Feb 3, 2008

Waiting In Dunkirk

From The Post-Journal of Jamestown, NY:
DUNKIRK — Chances are you may have filed a social security disability claim and either healed from the injury, or worse, before you ever received a check. Congressman Brian Higgins, 27th Congressional District of New York, visited the City of Dunkirk Senior Citizen Center on Friday morning to announce his proposed bill which could help alleviate several problems at the social security administration level.

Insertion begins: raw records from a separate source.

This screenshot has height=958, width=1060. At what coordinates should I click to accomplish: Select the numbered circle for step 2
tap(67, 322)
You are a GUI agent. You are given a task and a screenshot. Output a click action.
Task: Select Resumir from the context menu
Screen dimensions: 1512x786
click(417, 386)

“There is just an unacceptable back-log in social security disability claims and other services that people depend on here in Chautauqua County. I have a bill that I’ve introduced — with a lot of co-sponsorship — that would exercise congressional oversight over the social security administration,” Higgins said. “They have cut staffing, they have cut hours and they’re essentially cutting services and it’s unacceptable at a time where the claims for benefits are actually increasing.” ...

“We have lost staff by more than 50 percent. However, the work that we do continues to increase,” added AFGE Local 3342 President Paul Demler. “The population is not going away. It’s growing and we’re expecting over the next few years the effect of the baby-boom generation is going to increase our services by approximately 30 to 40 percent.”

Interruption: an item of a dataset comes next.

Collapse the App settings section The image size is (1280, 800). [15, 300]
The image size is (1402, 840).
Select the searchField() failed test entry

Downfalls for SSA were noted as offering unreliable office hours for local administration offices and, worst of all, untimely with the processing of claims. ...

Under the SSA’s current plan, Demler says the Dunkirk office would actually close before it hired one new employee.

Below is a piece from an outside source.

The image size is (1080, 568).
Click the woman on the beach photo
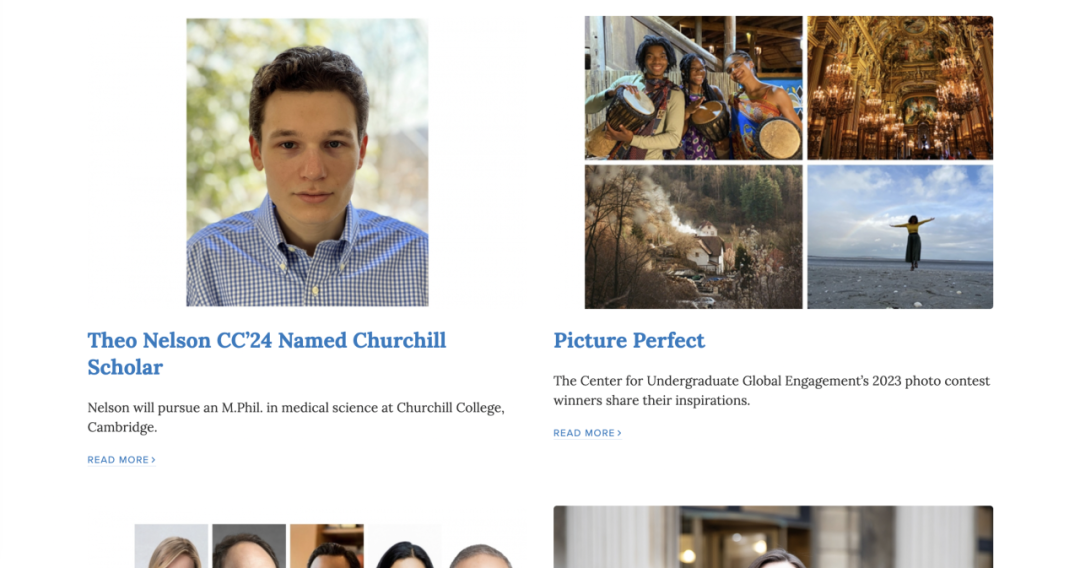click(x=900, y=237)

“Currently, the agency only has a plan to replace employees who leave at a 1:8 ratio, meaning it would require eight employees to leave before another is hired,” he said. “If you think of Dunkirk, there’s only 6 employees, they would close before ever considering to hire another employee under the 1:8 ratio. Jamestown would be down to two or three employees.”

1 comment:

Anonymous said...

Most Field office in upstate NY have lost one-half to two-thirds of their staff in the past 25 years, in the face of rising workloads. There are literally unmanned desks piled with cases not being worked because of staffing cutbacks. Offices have been reduced from over 30 employees down to as few as 10, leaving them vulnerable to closure as being "too small". If they closed, they will have to rent trucks to carry the folders to some other office which will itself be understaffed.